By Cass Grange
June 27, 2020
In the first weeks of the shut down, I told my husband and friends that this is a good practice retirement. We are spending more time at home, alone or with our spouses. That is what retirement will be like and we need to think about if we are enjoying much of this.
My neighbor, who heard me say this in a mask, six feet apart said, “This is nothing like retirement! When I retire, I am going to go out to dinner! I am going to travel and see my kids! I am going to listen to live music! This is just staying home and going for walks. This is so boring I am crawling out of my skin!”
I thought about what she said, and I readjusted my statement. The pandemic is a good test drive of old age. Mary Pipher, who wrote, Another Country*, about aging in America, says that there is early old age, like what my neighbor described, and there is old, old age. My parents are in old, old age. They don’t go out to eat anymore because they can’t hear anything, and food doesn’t taste that good anyway. They no longer travel. They spend lots of time alone. They aren’t working. I thought I understood the challenges of their lives, until I test drove my own old, old age, with the shutdown. Here are my six takeaways for having a fulfilling life in old, old age.
1. We need to work on our personal relationships.
Tom and I haven’t spent this much time together since we backpacked through New Zealand in 1993. It took some adjusting, but we found we still enjoy each other. Don’t put marriage on hold for twenty years while you raise your kids, because if all goes as planned you will be spending another 40 years with your spouse.
2. We need to expand our networks.
Even though Tom is wonderful and easy to be with, I need more people. I am going to join a few more groups. We are starting a yoga class outside in our neighborhood. As human beings, we need people of different ages. One benefits of this pandemic, is that we have been home on our porch and have met some of the young people in our neighborhood with toddlers and babies. We need to connect to help them with this challenging time in their lives and enrich our own lives with younger people.
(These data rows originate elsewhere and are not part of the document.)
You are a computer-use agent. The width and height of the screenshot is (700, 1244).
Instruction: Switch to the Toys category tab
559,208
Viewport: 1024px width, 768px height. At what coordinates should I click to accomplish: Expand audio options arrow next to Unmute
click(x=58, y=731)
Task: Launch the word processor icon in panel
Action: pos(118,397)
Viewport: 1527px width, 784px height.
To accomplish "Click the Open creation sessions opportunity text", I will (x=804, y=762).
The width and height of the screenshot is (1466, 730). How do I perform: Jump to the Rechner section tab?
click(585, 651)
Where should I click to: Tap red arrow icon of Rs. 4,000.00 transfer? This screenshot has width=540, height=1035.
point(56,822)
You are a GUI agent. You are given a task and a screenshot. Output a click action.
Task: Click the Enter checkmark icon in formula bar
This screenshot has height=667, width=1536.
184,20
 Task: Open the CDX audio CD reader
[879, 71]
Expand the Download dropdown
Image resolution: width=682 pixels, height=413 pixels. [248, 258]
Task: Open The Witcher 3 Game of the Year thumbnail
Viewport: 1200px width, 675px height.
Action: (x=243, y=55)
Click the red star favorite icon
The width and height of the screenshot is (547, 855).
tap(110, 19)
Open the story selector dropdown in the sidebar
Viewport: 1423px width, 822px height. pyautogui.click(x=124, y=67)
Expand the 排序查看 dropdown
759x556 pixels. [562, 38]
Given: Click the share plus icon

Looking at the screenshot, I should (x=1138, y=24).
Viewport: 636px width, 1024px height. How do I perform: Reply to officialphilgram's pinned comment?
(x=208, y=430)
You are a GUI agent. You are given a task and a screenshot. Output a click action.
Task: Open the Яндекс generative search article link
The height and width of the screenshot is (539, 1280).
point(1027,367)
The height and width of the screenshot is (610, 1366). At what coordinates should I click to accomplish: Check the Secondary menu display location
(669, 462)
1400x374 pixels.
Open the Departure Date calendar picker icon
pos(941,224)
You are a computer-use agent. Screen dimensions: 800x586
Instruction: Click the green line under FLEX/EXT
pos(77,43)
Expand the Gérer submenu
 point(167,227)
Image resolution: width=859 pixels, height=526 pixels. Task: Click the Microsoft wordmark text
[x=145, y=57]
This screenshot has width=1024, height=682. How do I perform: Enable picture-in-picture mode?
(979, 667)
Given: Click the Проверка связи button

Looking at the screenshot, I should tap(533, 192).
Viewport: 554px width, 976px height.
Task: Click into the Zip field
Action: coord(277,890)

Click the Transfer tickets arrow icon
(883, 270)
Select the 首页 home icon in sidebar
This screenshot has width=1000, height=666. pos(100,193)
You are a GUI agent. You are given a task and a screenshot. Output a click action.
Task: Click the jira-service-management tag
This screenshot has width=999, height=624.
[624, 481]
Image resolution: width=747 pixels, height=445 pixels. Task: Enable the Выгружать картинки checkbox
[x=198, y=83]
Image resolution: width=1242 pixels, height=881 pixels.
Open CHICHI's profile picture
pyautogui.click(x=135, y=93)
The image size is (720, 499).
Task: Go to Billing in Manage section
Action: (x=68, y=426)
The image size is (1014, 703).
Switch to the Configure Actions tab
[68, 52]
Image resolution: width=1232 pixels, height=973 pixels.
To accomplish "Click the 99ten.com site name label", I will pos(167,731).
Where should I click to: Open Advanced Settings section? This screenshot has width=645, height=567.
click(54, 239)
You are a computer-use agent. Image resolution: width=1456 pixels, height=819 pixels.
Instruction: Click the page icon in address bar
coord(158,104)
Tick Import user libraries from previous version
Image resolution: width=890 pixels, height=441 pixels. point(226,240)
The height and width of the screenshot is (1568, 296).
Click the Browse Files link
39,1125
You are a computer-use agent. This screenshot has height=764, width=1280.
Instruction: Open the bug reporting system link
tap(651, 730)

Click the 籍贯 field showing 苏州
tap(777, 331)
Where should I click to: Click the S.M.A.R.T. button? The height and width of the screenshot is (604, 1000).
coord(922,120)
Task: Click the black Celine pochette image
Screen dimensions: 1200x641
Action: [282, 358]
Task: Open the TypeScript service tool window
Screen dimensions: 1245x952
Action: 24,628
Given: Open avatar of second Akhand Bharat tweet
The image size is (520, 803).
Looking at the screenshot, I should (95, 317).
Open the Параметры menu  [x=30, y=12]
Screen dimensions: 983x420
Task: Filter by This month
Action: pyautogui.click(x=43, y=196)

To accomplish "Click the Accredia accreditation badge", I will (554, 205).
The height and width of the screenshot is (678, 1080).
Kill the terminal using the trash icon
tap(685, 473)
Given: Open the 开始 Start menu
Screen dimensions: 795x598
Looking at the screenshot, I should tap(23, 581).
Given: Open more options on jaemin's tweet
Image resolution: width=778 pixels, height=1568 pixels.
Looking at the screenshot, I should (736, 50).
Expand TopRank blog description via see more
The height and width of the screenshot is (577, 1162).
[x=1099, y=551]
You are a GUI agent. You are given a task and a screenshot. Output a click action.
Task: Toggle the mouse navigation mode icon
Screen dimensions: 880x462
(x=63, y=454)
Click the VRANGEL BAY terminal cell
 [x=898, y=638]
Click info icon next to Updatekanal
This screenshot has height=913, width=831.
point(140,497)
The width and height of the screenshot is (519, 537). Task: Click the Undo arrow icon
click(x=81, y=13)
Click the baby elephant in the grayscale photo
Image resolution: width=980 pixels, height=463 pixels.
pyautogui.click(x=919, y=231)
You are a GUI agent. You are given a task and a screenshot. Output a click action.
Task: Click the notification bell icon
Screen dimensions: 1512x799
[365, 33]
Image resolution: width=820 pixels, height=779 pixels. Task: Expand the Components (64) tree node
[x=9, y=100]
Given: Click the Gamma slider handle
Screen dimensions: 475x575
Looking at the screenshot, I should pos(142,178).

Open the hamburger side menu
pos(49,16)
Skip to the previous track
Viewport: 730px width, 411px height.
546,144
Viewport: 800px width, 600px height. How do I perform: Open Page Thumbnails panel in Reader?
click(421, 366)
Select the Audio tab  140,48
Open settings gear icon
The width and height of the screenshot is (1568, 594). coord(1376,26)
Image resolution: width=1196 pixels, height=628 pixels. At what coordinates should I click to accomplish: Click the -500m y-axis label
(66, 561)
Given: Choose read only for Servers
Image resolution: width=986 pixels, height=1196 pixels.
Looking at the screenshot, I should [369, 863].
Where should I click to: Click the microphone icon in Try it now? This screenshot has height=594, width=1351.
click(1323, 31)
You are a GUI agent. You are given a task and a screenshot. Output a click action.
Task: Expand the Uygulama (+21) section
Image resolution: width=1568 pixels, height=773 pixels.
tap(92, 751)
3. We need to work on our personal health.
I read that 85% of people over 50 fall into high risk for COVID-19 because of obesity, diabetes or high blood pressure. That is a big wakeup call for all of us. This time has helped us shop for food in a more strategic and planned way. We have planned meals, just like mom taught us to, and have saved money and calories. Millions of Americans have rediscovered their kitchens and the joy and creativity that cooking and baking brings to a family.
4. We need to have hobbies.
Binge watching Netflix works for a few months, but if you are retired for 25 years, you are going to run out of shows. Having a compelling hobby lowers stress and brings purpose to life. For me, painting puts me in a zen-like state. But I had to sign up for classes on-line to keep going. I didn’t enjoy them as much as in person, but I was surprised at how we could all connect on-line and still visit and paint. It is a lesson to me to open to new technology as I age. One 89-year-old woman in the class said that on-line is easier for her because she doesn’t like to drive at night. That is someone who is actively using technology to connect with people and her hobbies.
5. We need to rediscover nature.
Walking outside is now a national pastime and that is good news for all of us. I see more families walking and riding bikes than I ever have. I never understood bird watching, but now I am more interested. People of all ages are now enjoying this pastime. All the research says that walking is so good for the brain and the heart. We can connect with others in our neighborhoods. I have been walking each morning and find it helps me center my day and give me some purpose.
6. We need to have a sense of purpose.
The pandemic put into sharp focus our relationship with work. Millions of us were suddenly sent home. We tend to take for granted our work colleagues and relationships with clients through work. This time help me see clearly that I need and value my clients and the people I work with daily. I am not ready to retire, not that I ever thought I was! I am going to work purposefully on making my life richer and more interesting going forward, so that when that retirement comes many years from now, I am more prepared on multiple levels, including socially.
Several of our clients have used this time to decide they are ready to retire. Others have decided to postpone plans. We are ready and available to talk through any of the scenarios you may be pondering during your time away from work. Obviously, some of your decision-making is based on your financial situation, and we can help with that. We’re also here to talk about other aspects of retirement, including relationships and how you will spend your time. And we can help you plan for early retirement, with all the travel and fun, as well as the old, old age retirement, with its challenges along with its beauty and wisdom.
Finally, our younger team members can help you adapt and change to this new environment by using their unique strengths. They’re helping us! Call us if you would like their help and input about upgrading your technology, setting up virtual meetings, getting help with our secure portal, or developing new skills for navigating this strange new world. As always, we are available for a conversation with you or your friends or family, and we’d like to help. Be well.
*Mary Pipher, Another Country: Navigating the Emotional Terrain of our Elders
Her latest book is Women Rowing North, Navigating Life’s Currents and Flourishing as We Age. Pipher is a clinical psychologist and author who wrote this book at age 70 about women navigating age past 65. I found the stories and interviews to be uplifting and positive, and above all realistic.